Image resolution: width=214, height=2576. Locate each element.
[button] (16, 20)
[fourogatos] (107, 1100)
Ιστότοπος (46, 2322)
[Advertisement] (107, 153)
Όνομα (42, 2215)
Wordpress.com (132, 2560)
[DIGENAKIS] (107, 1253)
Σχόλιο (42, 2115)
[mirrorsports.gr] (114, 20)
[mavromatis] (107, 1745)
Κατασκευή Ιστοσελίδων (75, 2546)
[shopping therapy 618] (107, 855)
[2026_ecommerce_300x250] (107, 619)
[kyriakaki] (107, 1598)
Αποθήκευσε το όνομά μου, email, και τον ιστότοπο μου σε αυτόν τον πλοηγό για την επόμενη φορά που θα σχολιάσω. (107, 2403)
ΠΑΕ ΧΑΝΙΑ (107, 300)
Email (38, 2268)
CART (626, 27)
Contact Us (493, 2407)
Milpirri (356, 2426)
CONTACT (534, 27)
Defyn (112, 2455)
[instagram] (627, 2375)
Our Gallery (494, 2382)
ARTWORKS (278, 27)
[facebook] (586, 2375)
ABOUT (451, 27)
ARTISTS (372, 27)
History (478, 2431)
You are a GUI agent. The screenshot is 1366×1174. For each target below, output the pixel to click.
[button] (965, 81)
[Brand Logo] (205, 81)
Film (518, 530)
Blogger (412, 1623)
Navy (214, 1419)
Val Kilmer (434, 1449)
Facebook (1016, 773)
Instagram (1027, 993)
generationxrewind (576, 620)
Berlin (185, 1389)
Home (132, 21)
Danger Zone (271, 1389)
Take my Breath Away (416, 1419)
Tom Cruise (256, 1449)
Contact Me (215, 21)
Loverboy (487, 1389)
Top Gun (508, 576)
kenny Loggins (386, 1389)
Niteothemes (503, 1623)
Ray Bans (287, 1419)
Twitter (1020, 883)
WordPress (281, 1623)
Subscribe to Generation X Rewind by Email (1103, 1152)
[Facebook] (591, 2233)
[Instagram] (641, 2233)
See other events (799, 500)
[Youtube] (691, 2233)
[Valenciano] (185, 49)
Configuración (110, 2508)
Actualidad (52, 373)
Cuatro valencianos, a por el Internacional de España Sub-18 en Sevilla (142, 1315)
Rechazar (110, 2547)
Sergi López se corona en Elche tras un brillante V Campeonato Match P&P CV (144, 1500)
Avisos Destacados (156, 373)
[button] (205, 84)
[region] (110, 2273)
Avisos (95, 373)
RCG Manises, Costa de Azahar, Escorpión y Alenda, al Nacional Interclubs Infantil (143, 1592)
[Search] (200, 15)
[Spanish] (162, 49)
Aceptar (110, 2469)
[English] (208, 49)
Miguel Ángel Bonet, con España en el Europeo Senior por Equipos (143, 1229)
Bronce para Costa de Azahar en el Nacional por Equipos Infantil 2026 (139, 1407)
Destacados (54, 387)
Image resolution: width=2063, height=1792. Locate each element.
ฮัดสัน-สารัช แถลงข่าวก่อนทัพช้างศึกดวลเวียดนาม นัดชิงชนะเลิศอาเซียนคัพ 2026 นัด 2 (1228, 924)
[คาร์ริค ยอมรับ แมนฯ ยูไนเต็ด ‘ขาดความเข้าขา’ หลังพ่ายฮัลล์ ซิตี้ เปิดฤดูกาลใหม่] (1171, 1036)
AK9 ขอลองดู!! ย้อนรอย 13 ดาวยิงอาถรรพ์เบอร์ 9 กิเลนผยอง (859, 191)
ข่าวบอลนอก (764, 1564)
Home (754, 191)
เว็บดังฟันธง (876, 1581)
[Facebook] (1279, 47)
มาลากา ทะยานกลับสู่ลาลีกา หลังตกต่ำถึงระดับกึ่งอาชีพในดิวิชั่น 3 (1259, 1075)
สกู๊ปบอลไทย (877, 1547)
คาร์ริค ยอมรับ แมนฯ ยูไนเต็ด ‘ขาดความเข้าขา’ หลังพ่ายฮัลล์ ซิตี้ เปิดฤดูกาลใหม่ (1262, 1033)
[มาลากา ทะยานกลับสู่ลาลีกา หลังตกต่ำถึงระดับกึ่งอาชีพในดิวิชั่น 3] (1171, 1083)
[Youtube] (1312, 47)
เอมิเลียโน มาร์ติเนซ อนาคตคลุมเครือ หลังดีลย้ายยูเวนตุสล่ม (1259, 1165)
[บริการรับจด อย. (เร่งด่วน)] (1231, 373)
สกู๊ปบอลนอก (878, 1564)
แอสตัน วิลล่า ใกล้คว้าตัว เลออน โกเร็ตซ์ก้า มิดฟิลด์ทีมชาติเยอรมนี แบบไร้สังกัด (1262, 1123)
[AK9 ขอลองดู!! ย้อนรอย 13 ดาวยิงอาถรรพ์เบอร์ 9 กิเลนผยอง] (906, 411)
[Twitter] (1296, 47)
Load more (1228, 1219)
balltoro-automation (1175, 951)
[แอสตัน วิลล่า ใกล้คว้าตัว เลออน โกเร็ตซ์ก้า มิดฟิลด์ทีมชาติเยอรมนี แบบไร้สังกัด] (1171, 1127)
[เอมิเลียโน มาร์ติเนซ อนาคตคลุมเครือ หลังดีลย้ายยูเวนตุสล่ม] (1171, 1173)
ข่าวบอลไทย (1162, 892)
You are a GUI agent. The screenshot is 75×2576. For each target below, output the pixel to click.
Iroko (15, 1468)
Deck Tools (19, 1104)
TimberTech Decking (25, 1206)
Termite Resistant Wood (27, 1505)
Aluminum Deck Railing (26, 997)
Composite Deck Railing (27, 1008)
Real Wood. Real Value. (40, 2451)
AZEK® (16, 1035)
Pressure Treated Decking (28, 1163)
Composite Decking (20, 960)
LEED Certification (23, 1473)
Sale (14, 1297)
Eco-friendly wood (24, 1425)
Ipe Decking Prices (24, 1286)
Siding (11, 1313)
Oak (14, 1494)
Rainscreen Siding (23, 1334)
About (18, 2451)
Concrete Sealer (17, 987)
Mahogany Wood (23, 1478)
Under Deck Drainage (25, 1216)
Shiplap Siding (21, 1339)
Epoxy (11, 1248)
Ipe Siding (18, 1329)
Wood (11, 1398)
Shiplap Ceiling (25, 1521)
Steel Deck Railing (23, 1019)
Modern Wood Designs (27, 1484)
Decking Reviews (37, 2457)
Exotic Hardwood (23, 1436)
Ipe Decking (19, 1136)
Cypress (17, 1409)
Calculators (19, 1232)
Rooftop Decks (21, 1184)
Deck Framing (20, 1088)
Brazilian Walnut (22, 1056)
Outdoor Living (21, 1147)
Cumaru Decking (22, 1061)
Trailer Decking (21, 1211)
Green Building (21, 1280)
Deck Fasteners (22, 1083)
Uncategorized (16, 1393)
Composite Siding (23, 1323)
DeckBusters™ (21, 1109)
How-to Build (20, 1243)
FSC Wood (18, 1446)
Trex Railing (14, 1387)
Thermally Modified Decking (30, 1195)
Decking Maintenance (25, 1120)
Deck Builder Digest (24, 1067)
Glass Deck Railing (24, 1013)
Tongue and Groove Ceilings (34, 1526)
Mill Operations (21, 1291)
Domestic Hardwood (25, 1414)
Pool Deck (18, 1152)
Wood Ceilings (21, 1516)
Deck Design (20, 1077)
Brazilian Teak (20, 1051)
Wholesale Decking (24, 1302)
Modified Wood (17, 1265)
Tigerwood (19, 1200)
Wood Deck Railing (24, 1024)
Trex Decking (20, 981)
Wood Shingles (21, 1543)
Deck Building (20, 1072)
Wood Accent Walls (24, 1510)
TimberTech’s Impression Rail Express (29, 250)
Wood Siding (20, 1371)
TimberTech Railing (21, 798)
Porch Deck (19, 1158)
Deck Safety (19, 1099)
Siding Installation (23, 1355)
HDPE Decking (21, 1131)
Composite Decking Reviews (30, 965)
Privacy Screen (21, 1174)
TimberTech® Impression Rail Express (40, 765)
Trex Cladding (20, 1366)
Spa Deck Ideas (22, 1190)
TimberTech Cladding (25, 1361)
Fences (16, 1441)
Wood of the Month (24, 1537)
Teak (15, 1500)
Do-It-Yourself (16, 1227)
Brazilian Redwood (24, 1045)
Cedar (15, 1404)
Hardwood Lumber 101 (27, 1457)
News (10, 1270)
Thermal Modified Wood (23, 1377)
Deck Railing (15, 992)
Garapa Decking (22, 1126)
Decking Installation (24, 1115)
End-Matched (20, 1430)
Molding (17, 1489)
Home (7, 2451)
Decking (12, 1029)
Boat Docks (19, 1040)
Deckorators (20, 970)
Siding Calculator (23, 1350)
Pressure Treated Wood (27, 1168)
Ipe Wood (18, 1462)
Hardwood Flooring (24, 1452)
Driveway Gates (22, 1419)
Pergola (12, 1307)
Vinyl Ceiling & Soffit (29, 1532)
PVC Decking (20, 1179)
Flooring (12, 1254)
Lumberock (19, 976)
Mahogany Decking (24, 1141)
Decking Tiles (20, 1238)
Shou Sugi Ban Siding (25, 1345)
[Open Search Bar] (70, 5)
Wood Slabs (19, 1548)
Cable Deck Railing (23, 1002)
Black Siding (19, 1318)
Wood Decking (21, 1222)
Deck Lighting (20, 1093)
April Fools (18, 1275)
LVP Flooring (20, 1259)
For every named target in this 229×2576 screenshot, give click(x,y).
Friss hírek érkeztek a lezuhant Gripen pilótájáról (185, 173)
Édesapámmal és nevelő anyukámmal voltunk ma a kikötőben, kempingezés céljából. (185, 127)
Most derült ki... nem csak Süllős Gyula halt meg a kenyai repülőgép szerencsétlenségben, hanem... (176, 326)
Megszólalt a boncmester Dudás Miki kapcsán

● TRY IT
Looking at the data above, report how many of its lines include the word "แอสต". The number alone is the answer.

● TASK ANSWER
2